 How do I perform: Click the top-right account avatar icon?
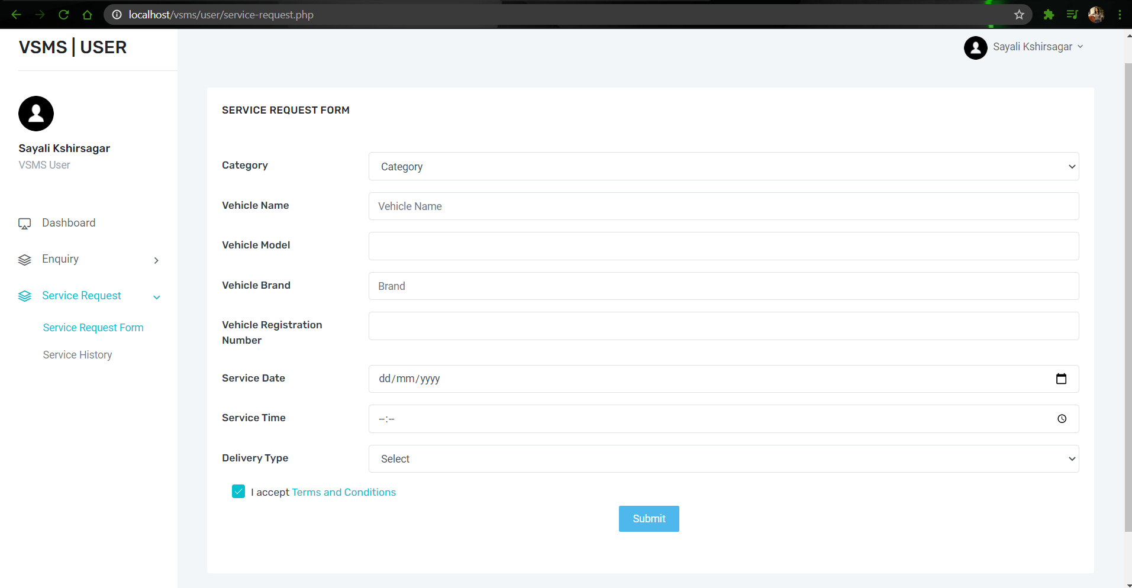pyautogui.click(x=976, y=48)
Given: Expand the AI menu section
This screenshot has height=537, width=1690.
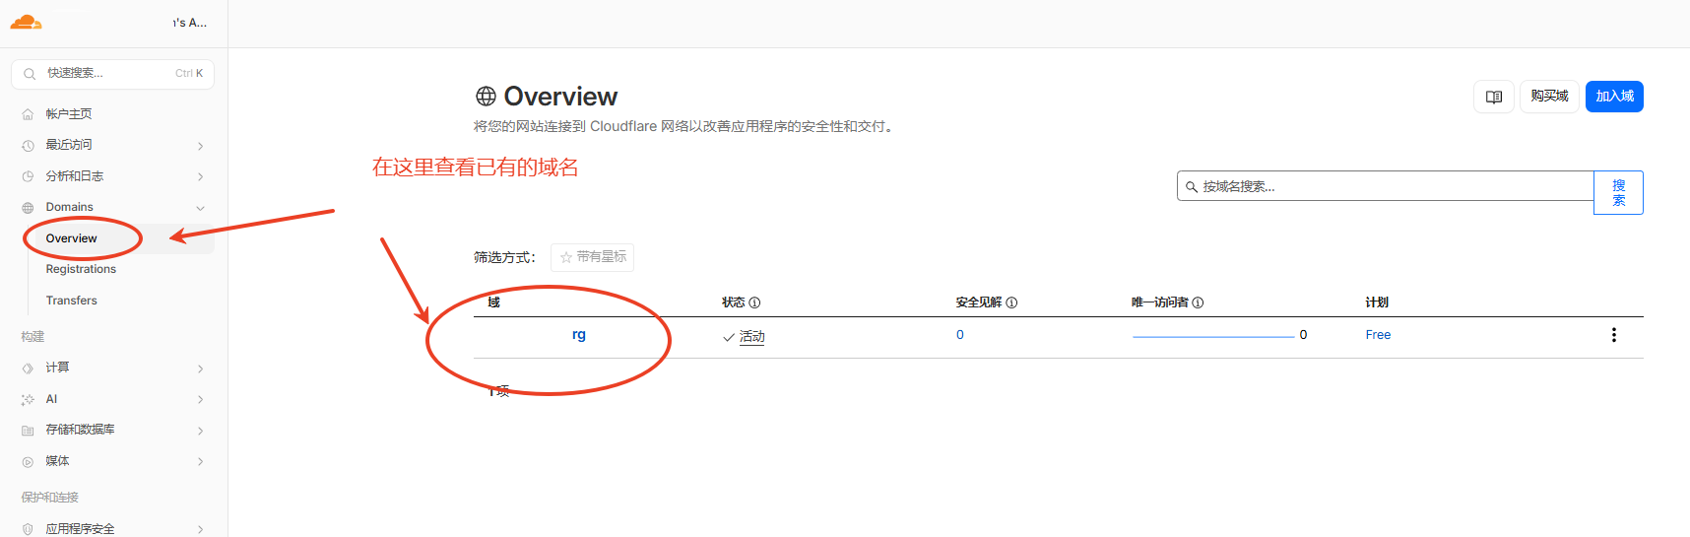Looking at the screenshot, I should (200, 400).
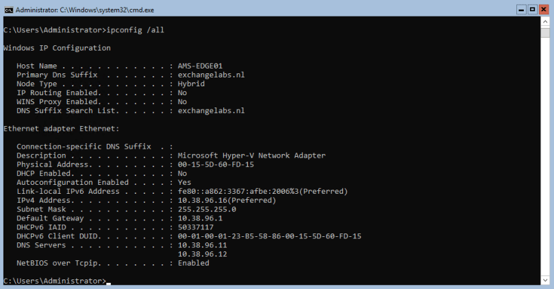The height and width of the screenshot is (289, 554).
Task: Maximize the cmd.exe window
Action: (532, 10)
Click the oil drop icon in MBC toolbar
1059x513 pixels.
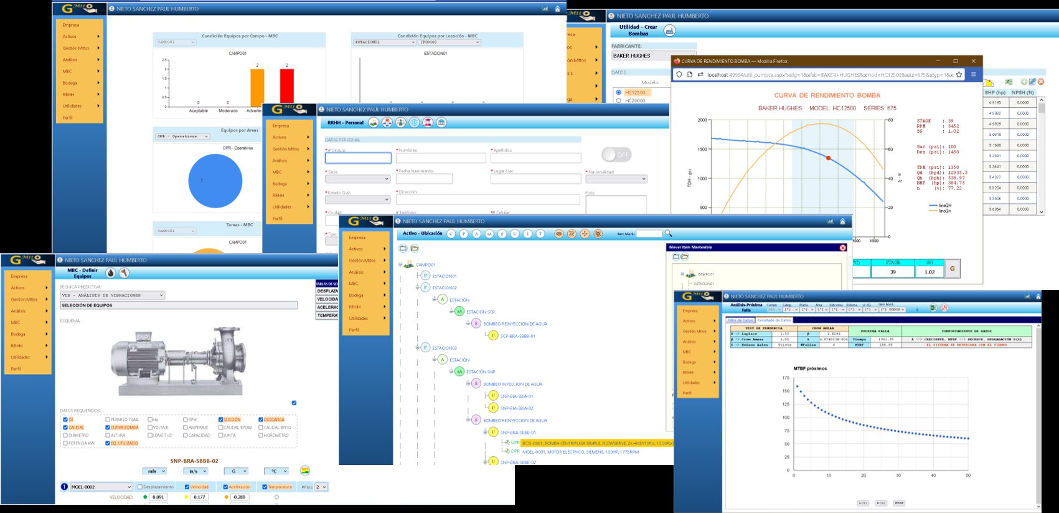(110, 273)
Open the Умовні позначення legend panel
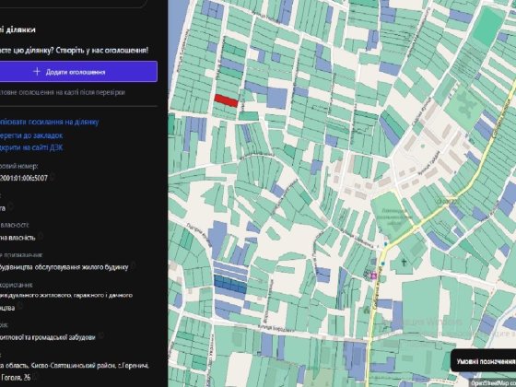 pyautogui.click(x=484, y=361)
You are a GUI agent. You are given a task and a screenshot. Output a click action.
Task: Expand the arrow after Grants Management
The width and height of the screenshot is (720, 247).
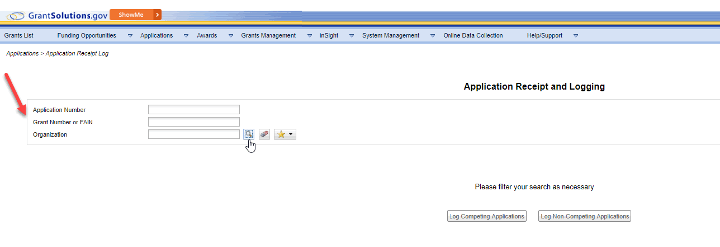click(309, 36)
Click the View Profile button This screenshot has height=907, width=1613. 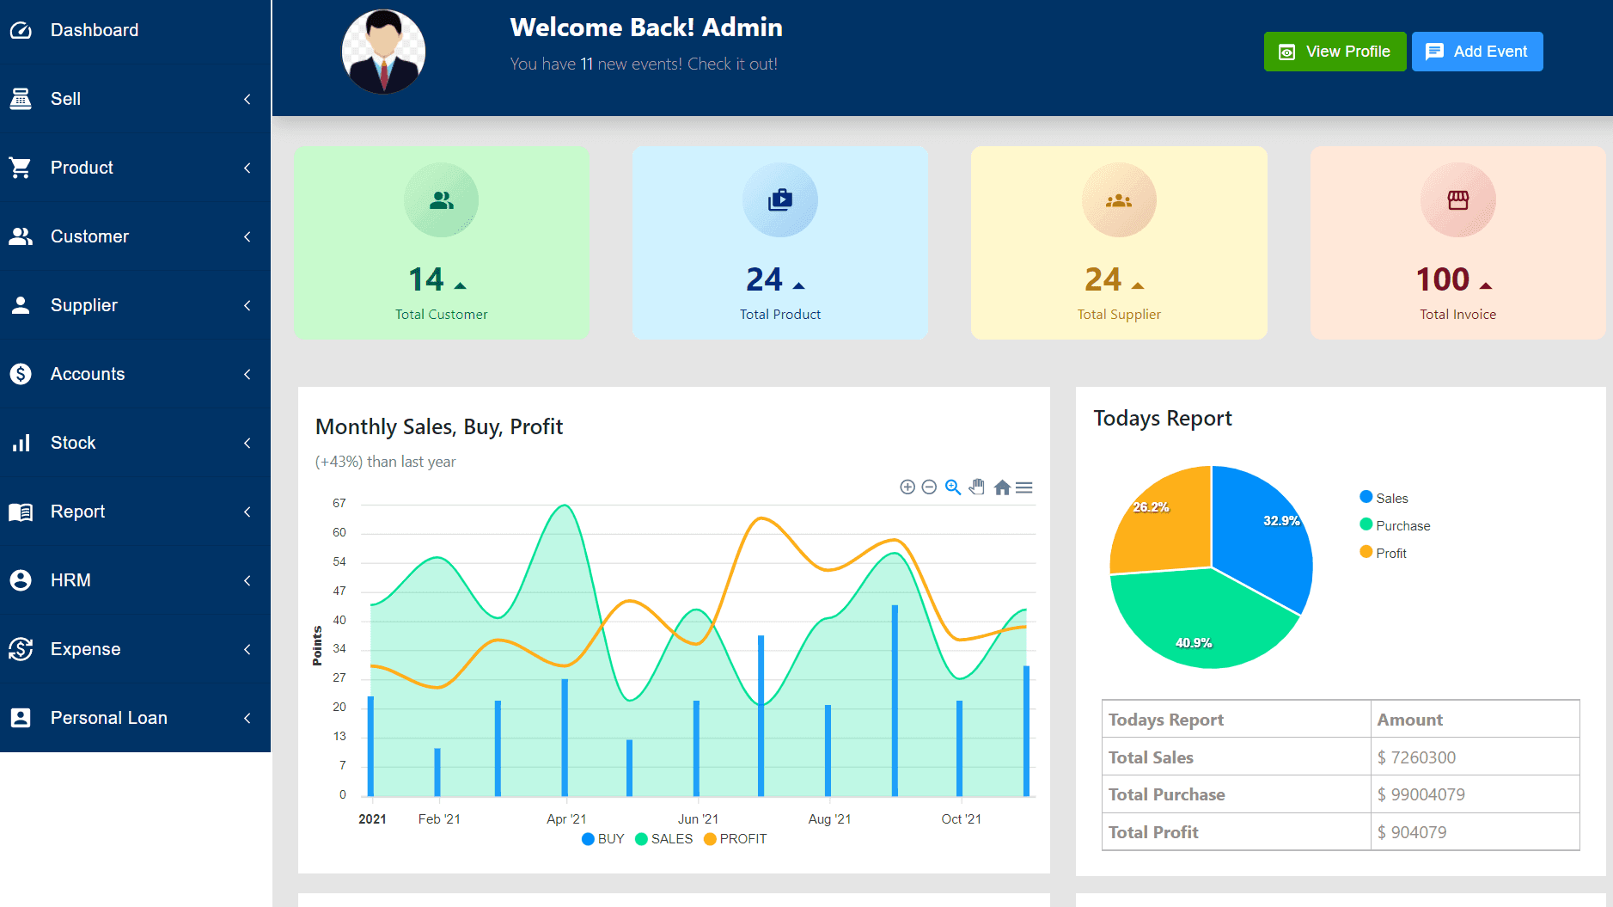1335,52
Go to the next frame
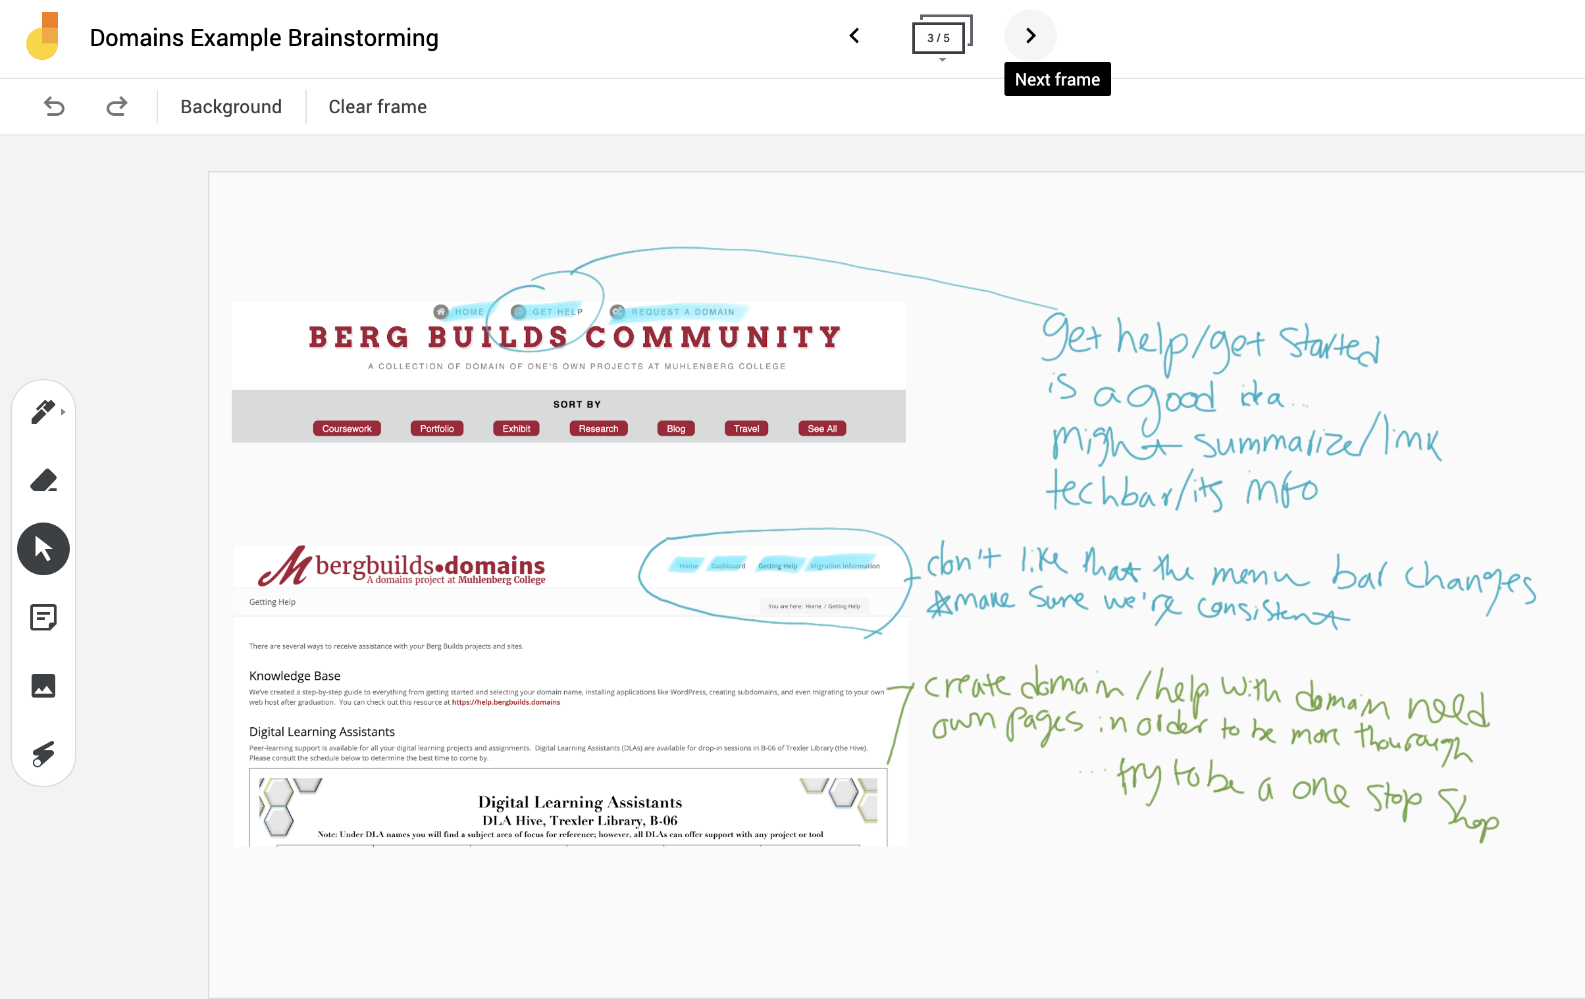Image resolution: width=1585 pixels, height=999 pixels. [1030, 36]
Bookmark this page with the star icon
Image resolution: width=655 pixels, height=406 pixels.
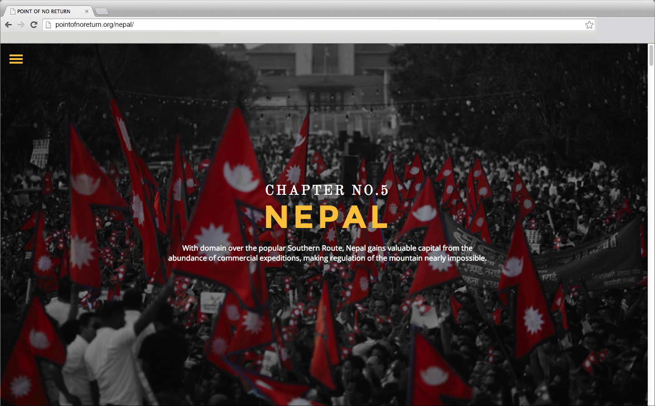click(589, 25)
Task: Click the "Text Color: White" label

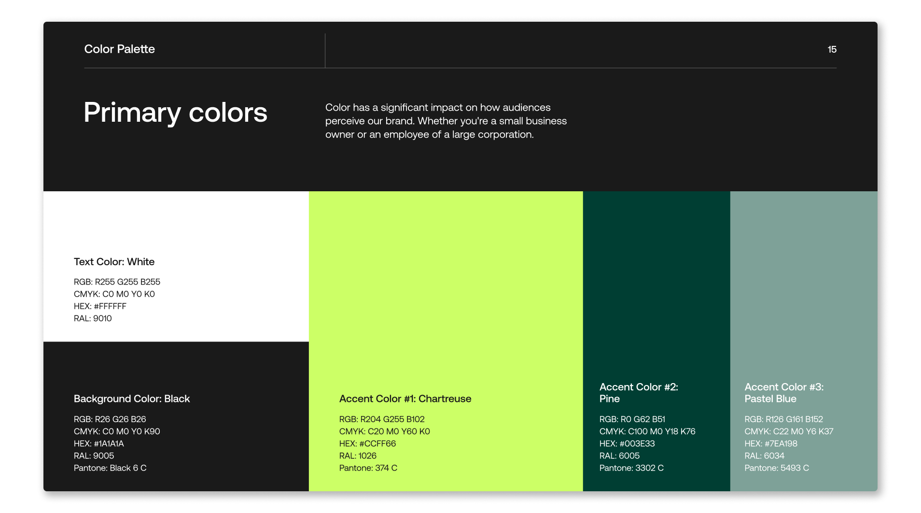Action: point(114,262)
- - - -
Task instructions>
Retype the lines word for word, starting at the line containing "Bookmark this page with the star icon" and ending at the last line. Omit the pictures from your answer.

Solution to this task>
Bookmark this page with the star icon
Image resolution: width=655 pixels, height=406 pixels.
click(589, 25)
Task: Click the "Text Color: White" label

Action: point(114,262)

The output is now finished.